Enjoy what you love this holiday season

Contributed by: Cindy
Reviewed by: Jonas I. Bromberg, Psy.D.

Living with chronic pain is a daily challenge. Your doctors and other healthcare providers can help you with medicines, physical therapy, and other treatments. But for coping with everyday life, the best advice often comes from other people like yourself—people with chronic pain.

For many of us, the winter holidays are full of festive occasions, delicious food, and time with friends and family. But when you have chronic pain, the holiday season may seem overwhelming and hard to enjoy.

Meet Cindy. Seventeen years ago, she had a workplace injury that resulted in debilitating pain in her back. Now she can only stand or sit up for about an hour at a time— but she’s found ways to continue doing the things that mean the most to her, including celebrating the holidays. In our conversation with her, Cindy shared her three top holiday strategies. Maybe one of them will make it easier for you to enjoy your favorite holiday celebrations, too.

How has your chronic pain interfered with enjoying the holidays?

I have always associated the holidays with attending parties with family and friends and traveling to New York City to enjoy the bright lights, decorations, entertainment and the excitement of the city! After my accident—and the pain it brought to my life on a daily basis—I worried about how and even if I would be able to participate in these activities that gave me such joy. Going to parties used to mean having fun, meeting new people, enjoying holiday food, and celebrating.  But parties require a lot of standing and talking, and now that means discomfort, wondering if there will be couches to stretch out on, and thinking about how awkward I might feel lying down with so many people around giving me strange looks.  Over the years though, I’ve figured out how to enjoy this festive time of year even with pain.

How do you deal with your chronic pain challenges to enjoy the holidays?

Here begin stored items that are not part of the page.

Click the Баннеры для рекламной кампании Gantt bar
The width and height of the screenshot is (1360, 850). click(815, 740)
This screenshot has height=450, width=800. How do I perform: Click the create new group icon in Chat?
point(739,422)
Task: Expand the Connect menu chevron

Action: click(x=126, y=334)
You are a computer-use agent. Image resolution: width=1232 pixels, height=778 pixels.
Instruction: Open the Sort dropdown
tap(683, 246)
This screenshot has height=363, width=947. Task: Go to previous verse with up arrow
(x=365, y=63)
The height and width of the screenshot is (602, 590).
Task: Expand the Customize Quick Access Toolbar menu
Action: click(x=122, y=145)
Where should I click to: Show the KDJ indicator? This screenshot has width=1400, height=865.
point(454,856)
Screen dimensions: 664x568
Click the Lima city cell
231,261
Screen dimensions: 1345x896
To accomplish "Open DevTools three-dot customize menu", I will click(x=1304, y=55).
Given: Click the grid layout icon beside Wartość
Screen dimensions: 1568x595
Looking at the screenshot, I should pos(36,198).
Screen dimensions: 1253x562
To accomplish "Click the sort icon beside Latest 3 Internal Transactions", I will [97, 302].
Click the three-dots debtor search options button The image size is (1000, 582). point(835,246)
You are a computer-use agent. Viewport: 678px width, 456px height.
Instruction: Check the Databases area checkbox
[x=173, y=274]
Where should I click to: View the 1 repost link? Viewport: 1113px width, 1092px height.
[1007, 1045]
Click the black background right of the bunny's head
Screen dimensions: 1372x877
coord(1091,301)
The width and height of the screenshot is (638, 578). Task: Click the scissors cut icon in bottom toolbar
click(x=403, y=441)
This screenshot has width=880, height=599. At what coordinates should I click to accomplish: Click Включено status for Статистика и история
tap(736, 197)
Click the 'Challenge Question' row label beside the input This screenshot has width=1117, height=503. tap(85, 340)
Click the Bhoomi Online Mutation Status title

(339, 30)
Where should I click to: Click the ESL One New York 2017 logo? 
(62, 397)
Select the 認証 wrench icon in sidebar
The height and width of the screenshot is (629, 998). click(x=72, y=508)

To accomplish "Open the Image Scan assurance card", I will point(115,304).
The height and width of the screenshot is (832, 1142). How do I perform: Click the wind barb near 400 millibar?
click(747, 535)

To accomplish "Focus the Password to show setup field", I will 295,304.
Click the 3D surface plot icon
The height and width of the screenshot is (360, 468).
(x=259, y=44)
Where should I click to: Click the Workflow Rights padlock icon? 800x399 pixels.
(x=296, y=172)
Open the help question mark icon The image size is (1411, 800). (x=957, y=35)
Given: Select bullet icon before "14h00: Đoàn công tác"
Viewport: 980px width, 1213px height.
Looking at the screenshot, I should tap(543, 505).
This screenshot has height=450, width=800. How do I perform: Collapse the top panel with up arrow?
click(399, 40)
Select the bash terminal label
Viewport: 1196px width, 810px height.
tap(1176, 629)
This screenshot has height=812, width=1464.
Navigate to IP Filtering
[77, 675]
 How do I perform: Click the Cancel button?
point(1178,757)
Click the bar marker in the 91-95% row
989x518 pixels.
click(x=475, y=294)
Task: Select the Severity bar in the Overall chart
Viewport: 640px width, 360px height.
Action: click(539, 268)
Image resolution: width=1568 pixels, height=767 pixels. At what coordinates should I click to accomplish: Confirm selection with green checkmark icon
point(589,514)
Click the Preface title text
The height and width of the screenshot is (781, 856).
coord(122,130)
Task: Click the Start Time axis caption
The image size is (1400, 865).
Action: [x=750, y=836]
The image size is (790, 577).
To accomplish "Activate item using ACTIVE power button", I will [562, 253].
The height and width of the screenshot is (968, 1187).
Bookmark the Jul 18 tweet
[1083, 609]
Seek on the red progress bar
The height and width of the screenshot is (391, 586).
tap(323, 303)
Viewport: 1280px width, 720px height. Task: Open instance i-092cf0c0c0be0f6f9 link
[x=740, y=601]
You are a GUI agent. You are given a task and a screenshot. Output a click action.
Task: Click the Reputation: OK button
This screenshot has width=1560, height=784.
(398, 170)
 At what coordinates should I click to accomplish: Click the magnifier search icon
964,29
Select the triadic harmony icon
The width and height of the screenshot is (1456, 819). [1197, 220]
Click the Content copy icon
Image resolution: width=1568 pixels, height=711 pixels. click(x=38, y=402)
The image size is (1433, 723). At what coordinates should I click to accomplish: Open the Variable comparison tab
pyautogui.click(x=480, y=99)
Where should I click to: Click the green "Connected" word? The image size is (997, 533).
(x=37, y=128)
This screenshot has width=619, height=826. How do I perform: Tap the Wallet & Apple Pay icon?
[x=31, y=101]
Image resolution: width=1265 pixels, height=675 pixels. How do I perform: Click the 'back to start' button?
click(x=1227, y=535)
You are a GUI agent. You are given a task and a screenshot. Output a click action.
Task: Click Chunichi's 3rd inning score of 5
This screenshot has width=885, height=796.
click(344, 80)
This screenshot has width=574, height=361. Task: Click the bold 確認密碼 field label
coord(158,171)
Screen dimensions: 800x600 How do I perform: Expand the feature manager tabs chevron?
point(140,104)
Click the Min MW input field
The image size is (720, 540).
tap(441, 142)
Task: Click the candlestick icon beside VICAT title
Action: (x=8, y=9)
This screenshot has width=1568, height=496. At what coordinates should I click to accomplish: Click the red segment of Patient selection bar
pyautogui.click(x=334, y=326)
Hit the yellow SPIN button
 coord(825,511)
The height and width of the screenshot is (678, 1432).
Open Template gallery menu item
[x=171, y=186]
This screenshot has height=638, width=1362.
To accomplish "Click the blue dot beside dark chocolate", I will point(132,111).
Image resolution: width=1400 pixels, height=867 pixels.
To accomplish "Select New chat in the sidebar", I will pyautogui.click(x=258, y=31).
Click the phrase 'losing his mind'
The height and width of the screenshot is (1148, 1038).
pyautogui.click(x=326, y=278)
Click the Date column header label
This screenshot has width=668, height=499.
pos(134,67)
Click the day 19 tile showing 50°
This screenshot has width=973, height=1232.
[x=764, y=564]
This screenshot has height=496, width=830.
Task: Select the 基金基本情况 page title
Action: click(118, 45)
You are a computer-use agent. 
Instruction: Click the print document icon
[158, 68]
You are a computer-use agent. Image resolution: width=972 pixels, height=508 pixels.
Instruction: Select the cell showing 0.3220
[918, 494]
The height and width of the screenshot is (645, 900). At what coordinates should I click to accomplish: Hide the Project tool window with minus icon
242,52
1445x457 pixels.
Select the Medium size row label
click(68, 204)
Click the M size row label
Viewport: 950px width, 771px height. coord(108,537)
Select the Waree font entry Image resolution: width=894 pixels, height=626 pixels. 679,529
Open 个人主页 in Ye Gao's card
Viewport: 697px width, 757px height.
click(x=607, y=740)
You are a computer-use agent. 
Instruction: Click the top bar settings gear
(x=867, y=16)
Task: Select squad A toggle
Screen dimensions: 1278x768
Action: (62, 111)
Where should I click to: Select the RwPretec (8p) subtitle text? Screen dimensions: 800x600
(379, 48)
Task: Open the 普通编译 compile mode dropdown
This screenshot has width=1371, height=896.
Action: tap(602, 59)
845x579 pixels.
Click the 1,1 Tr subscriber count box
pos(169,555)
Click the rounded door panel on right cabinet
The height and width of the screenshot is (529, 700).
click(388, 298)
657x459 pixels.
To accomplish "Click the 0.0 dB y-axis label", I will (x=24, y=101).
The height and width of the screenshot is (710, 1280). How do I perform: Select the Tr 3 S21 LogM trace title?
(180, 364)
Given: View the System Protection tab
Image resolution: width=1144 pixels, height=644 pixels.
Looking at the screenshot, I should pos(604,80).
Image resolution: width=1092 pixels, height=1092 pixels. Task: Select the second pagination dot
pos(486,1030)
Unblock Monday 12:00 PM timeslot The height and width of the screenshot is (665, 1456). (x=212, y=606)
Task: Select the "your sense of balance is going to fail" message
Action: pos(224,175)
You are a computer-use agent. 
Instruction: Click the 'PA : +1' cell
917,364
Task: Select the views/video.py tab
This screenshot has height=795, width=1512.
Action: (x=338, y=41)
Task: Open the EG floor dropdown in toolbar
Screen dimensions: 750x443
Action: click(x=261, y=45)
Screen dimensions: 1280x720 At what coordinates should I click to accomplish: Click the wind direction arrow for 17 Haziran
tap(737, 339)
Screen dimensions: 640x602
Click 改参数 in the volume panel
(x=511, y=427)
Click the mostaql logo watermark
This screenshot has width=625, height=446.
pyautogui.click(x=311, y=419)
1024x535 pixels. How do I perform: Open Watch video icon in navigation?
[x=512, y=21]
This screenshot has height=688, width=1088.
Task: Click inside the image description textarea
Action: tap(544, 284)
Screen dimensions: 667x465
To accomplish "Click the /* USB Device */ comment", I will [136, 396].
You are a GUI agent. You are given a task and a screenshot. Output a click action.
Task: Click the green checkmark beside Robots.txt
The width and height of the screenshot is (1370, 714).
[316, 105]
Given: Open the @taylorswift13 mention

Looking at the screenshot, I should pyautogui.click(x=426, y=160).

My three main strategies are:

  • Pacing and knowing my limits
  • Planning ahead and asking for help
  • Recruiting a pain monitor

My mantra for holiday parties is half a party is better than no party at all! Knowing my limits and sticking to them has allowed me enjoy the holidays in ways that are important to me. Since standing for an hour at a time is my max, I make sure that I enjoy that hour and then I’ll leave or find a place to lie down. I still enjoy the event, even if I spend less time there than I would have in the past. It’s important that people living with pain socialize, enjoy the company of family and friends, and decrease the isolation that can sometimes come with the pain. While someone’s specific limitations may be different than mine, all people who live with pain need to understand their limits and pace themselves to maximize their enjoyment of the holidays.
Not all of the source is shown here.